On the high seas near Sinhala (Sri Lanka) they meet a Persian navigator using a cutting-edge navigation tool, encounter superhuman pearl divers, and observe bizarre suicidal behaviour from sailors as their ship is stuck in the doldrums, before it is boarded by ghostly “shadow-men” pirates “with hands as cold as ice water” and then tossed around in the Bay of Bengal by supernatural winds. In Srivijaya (Sumatra), they reconnect with an old acquaintance who introduces Takaoka to queens who are killed following childbirth and embalmed by a “monstrous flower,” before Takaoka is finally propelled in the direction of his fate. Each encounter serves not only as an entertaining or illuminating episode, but also as a vehicle for Shibusawa to explore the themes of cultural exchange, seductive danger, and the nature of reality itself. Sadly, the female figures in this novel are nearly all portrayed as conniving, helpless, or narrative devices, which sheds some light on Shibusawa’s outlook.
As a register of the key locations and cultures in the ninth-century Indosphere, the arc of Takaoka’s westward journey provides plenty of fodder for further research. The brief description we are given of Guangzhou alone, a major port city in China’s Pearl River Delta that was once a key terminus of the Silk Road, reveals the degree to which ancient civilizations were interacting with one another.

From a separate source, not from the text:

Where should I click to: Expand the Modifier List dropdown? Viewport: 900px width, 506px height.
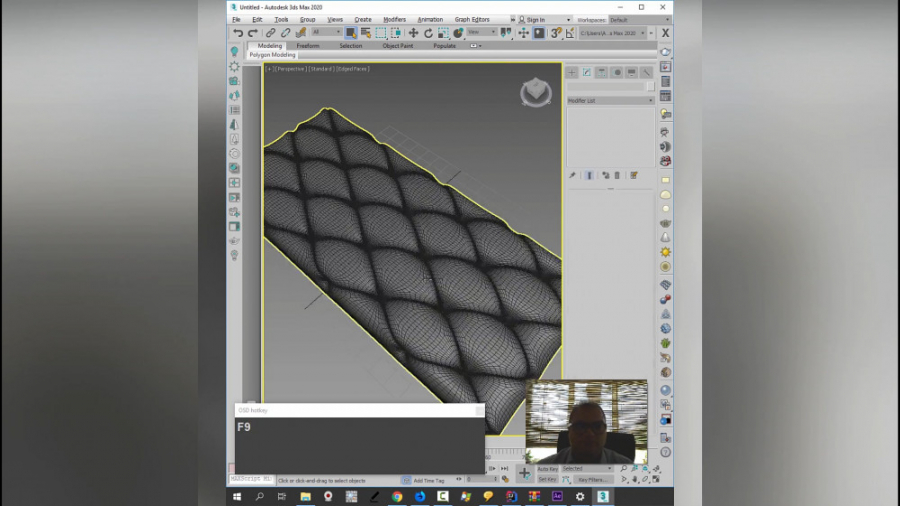click(610, 101)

Guangzhou was one of the liveliest ports along the South Sea, rivaling even Jiazhou, or Lūqīn, as it was known to the Arabs. As far back as the Han dynasty … the port of Guangzhou traded in a great many precious goods: rhinoceros horn, elephant ivory, tortoiseshell, pearl, jade, silver, bronze, amber, aloeswood, cardamom, and more … moored cheek by jowl were ships from Hindustan [India], Arabia, Sinhala [Sri Lanka] and Persia - there were even Kunlun [Malay] boats from the Southern Lands [the Malay Archipelago]. The men of the port were no less exotic, with eyes and skin of all shades and colors. Suntanned sailors stripped to the waist bounded across the decks in a veritable showcase of the world’s races. Although it would still be four centuries before Marco Polo or Odoric would travel to this part of the globe, there were already white savages on some of the ships. Even for the spectacle of the strange people passing through, the port of Guangzhou was a wonder to behold.

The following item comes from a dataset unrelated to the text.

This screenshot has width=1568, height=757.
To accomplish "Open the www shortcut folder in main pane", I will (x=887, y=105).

The author’s clever references to various academic and encyclopedic works from different eras demonstrate the intellectual richness of pre-colonial Asia. Works like “the hundred-volume herbalist text” Formulae of the Daidō Era (composed in the early ninth century CE), The Gazetteer of Chenla (likely composed in the eighth century CE), Ge Hong’s The Master Who Embraces Simplicity (fourth century CE), and Liu An’s Huainanzi (second century CE), among others, are mentioned alongside more familiar texts like Pliny the Elder’s Natural History (first century CE). Quoting these particular texts serves to repudiate any persistent view that, prior to Western arrival, there was no real intellectual achievement worth considering in the non-West. Contrary to popular portrayals, ancient and medieval Asian cultures were intellectually curious and had developed a copious literary heritage, with a rich sense of history, literature, and identity, and were making advances in naturalism, geography, politics, philosophy, and other fields in an organized fashion.
The true delights, though, are to be found in Shibusawa’s use of irreverently crude humour, anachronisms, and exoticism to inject wryness and absurdity into what would otherwise have been a dry historical travelogue—as well as in the use of dream sequences to create a nonlinear narrative that intimates dark undertones to Takaoka’s tale. The Prince breaks wind at inopportune moments, while another character happily gets addicted to the scent of dream-eater dung. A debate provoked by a talking anteater presages postcolonial exchanges about Eurocentrism, identity, and cultural primacy, elevating the novel to the level of satire while challenging readers’ expectations and assumptions about historical narratives and cultural encounters.
At risk of anachronism, let me explain. The great anteater will be discovered roughly six hundred years from now, when Columbus arrives in what will then be called the New World. So how can we be staring at one here and now? Can’t you see its very existence defies the laws of time and space? … Answer me this, or I shall have to consider your existence a flat-out falsehood. [2]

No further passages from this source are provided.